→ WHAT IS EXPECTED: Copy out exactly the lines below that run from the one holding "АПЛ чудовищно лидирует" to the one holding "Заработок на спортивных ставках (189, 2254)", keeping both of those lines and no others.

→ DATASET CONTENT:
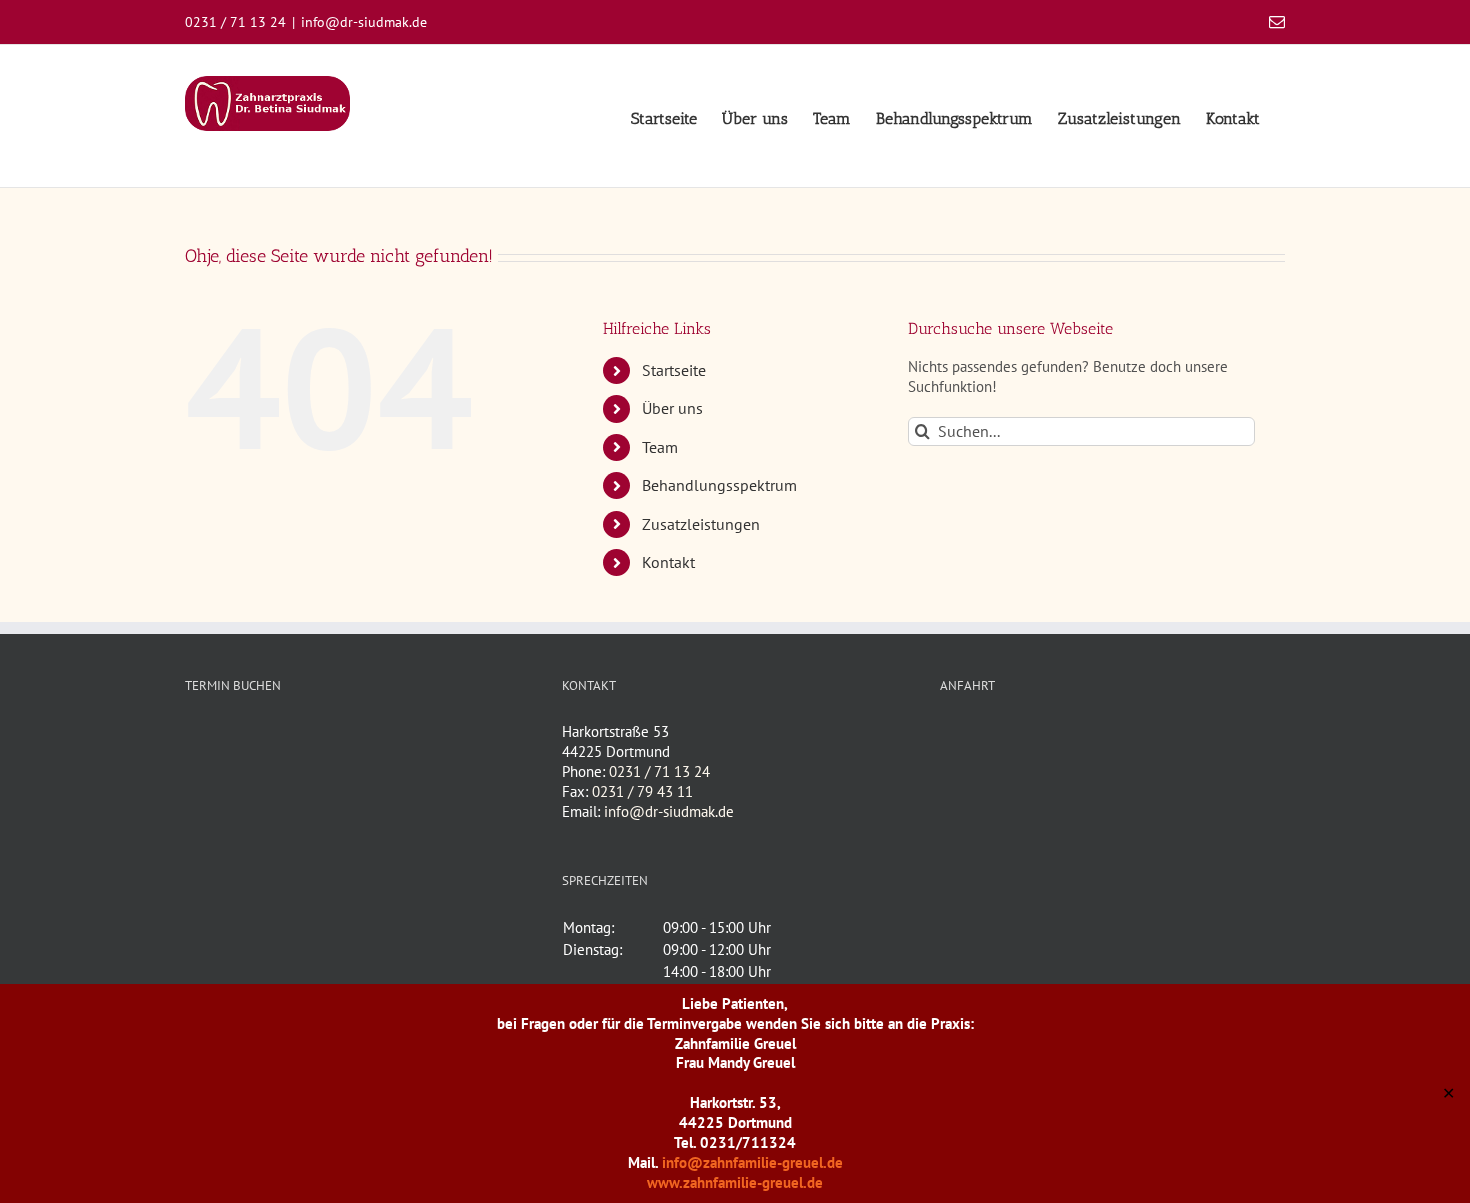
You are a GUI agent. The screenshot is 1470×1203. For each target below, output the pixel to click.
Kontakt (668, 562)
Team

...

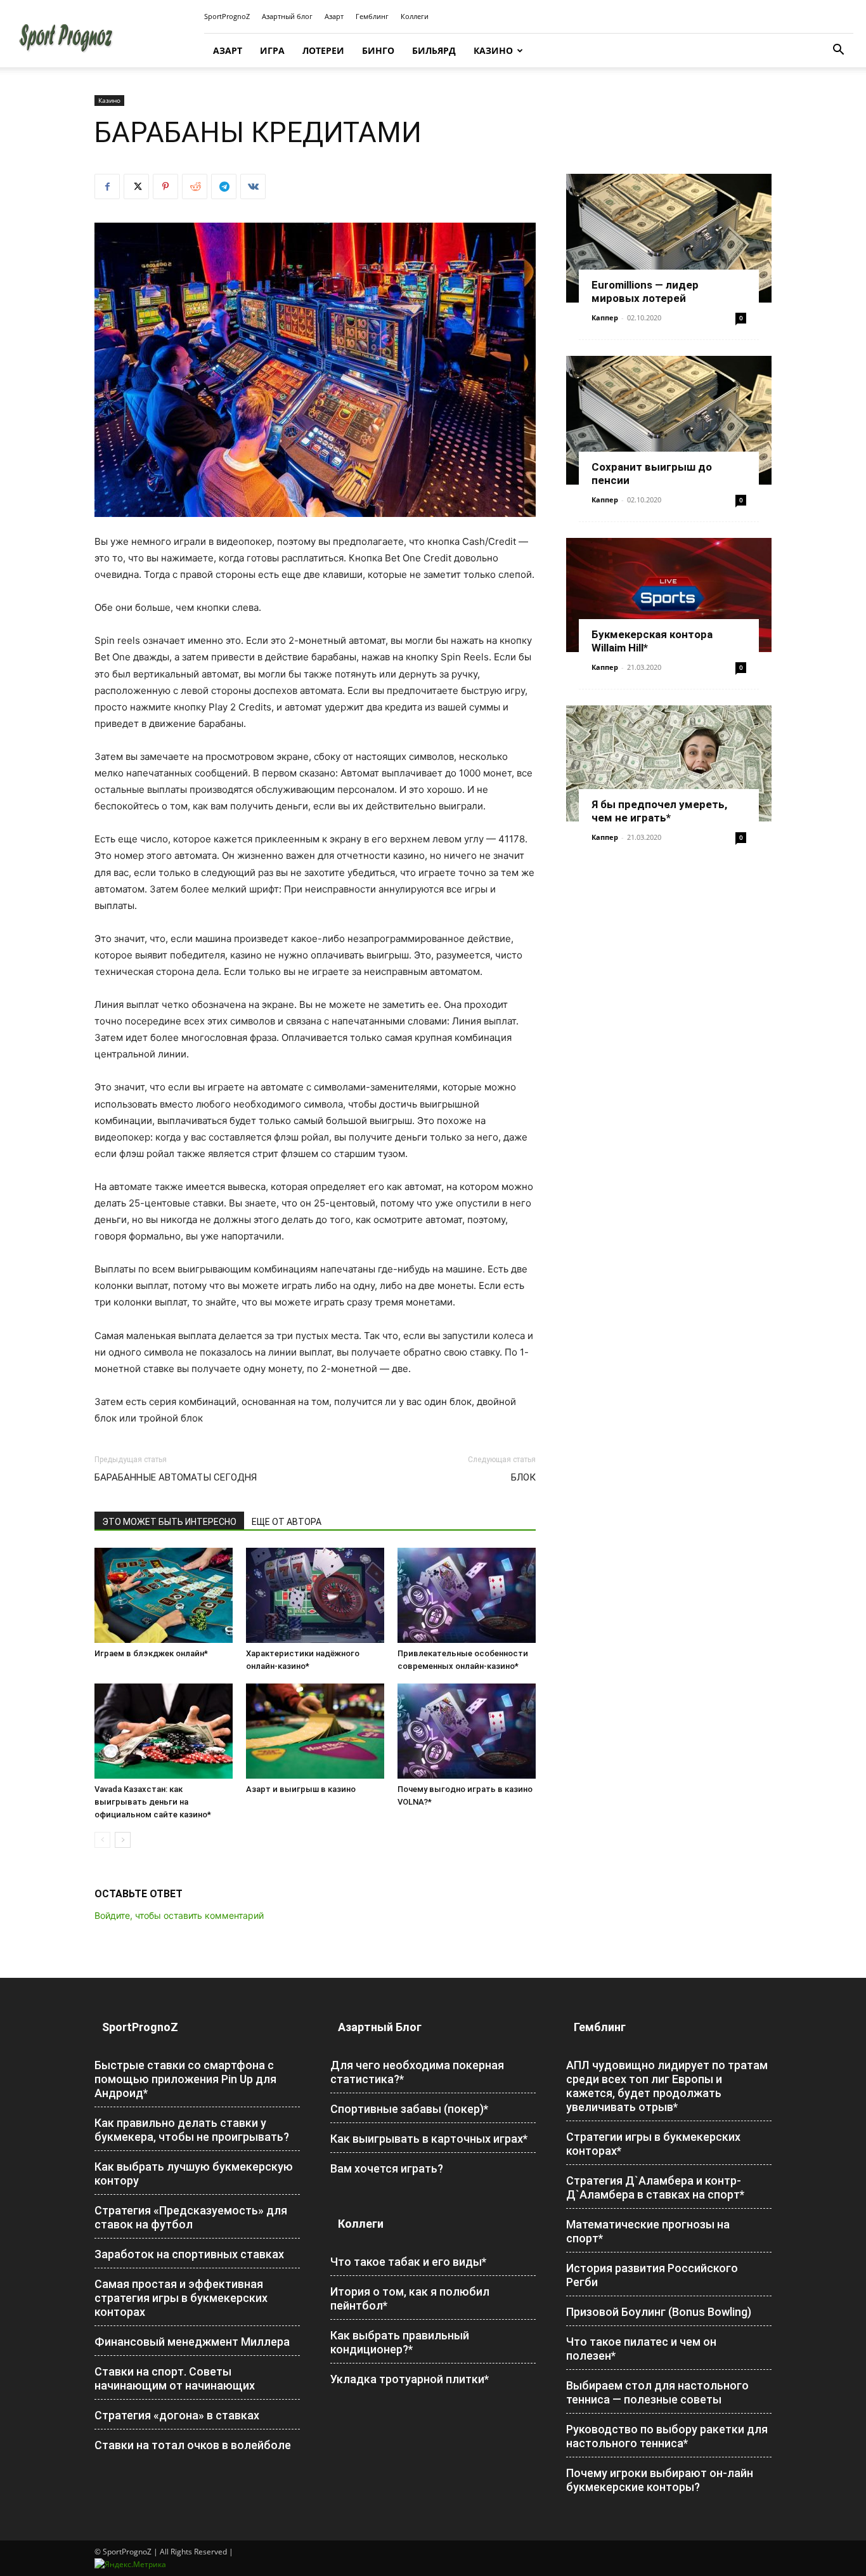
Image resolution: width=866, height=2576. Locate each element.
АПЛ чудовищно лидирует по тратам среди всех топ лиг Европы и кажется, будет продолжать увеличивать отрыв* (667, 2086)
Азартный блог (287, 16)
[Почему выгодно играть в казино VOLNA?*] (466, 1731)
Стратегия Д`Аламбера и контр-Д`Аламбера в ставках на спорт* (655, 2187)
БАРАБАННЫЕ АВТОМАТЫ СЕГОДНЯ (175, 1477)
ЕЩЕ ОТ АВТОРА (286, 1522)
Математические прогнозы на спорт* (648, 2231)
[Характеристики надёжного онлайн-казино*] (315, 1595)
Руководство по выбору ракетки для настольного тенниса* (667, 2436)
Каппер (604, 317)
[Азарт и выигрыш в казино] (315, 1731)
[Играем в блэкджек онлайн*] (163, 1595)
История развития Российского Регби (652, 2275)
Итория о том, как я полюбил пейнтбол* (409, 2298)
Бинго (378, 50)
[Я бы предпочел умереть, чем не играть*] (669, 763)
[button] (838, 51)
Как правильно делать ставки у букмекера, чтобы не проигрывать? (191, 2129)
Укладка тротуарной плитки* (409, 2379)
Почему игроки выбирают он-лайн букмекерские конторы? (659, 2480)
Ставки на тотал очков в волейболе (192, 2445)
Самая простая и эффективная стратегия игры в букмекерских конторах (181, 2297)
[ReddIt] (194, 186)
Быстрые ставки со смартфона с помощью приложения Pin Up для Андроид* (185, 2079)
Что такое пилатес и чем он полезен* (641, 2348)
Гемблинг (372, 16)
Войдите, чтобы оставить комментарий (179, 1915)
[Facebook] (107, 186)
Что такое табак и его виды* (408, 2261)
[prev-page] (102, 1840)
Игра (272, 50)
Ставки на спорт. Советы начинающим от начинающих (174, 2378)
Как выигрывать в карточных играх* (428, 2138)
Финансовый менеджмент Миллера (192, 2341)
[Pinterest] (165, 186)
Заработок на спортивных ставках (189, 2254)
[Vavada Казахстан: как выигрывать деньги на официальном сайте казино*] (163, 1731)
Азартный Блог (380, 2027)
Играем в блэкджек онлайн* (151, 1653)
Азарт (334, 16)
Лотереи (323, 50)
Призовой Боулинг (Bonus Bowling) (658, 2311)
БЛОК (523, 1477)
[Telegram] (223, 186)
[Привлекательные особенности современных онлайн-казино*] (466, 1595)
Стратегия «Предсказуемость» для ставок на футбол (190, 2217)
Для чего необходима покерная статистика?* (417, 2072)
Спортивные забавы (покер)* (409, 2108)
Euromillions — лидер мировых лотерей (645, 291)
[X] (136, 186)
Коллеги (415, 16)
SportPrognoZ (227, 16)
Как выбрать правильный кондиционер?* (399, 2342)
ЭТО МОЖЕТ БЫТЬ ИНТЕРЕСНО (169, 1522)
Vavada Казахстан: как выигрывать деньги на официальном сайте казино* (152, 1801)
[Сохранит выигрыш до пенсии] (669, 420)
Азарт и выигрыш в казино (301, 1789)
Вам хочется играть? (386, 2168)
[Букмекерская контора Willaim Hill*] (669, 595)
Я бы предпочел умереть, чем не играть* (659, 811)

→ COMPLETED TASK:
АПЛ чудовищно лидирует по тратам среди всех топ лиг Европы и кажется, будет продолжать увеличивать отрыв* (667, 2086)
Азартный блог (287, 16)
[Почему выгодно играть в казино VOLNA?*] (466, 1731)
Стратегия Д`Аламбера и контр-Д`Аламбера в ставках на спорт* (655, 2187)
БАРАБАННЫЕ АВТОМАТЫ СЕГОДНЯ (175, 1477)
ЕЩЕ ОТ АВТОРА (286, 1522)
Математические прогнозы на спорт* (648, 2231)
[Характеристики надёжного онлайн-казино*] (315, 1595)
Руководство по выбору ракетки для настольного тенниса* (667, 2436)
Каппер (604, 317)
[Азарт и выигрыш в казино] (315, 1731)
[Играем в блэкджек онлайн*] (163, 1595)
История развития Российского Регби (652, 2275)
Итория о том, как я полюбил пейнтбол* (409, 2298)
Бинго (378, 50)
[Я бы предпочел умереть, чем не играть*] (669, 763)
[button] (838, 51)
Как правильно делать ставки у букмекера, чтобы не проигрывать? (191, 2129)
Укладка тротуарной плитки* (409, 2379)
Почему игроки выбирают он-лайн букмекерские конторы? (659, 2480)
Ставки на тотал очков в волейболе (192, 2445)
Самая простая и эффективная стратегия игры в букмекерских конторах (181, 2297)
[ReddIt] (194, 186)
Быстрые ставки со смартфона с помощью приложения Pin Up для Андроид* (185, 2079)
Что такое пилатес и чем он полезен* (641, 2348)
Гемблинг (372, 16)
Войдите, чтобы оставить комментарий (179, 1915)
[Facebook] (107, 186)
Что такое табак и его виды* (408, 2261)
[prev-page] (102, 1840)
Игра (272, 50)
Ставки на спорт. Советы начинающим от начинающих (174, 2378)
Как выигрывать в карточных играх* (428, 2138)
Финансовый менеджмент Миллера (192, 2341)
[Pinterest] (165, 186)
Заработок на спортивных ставках (189, 2254)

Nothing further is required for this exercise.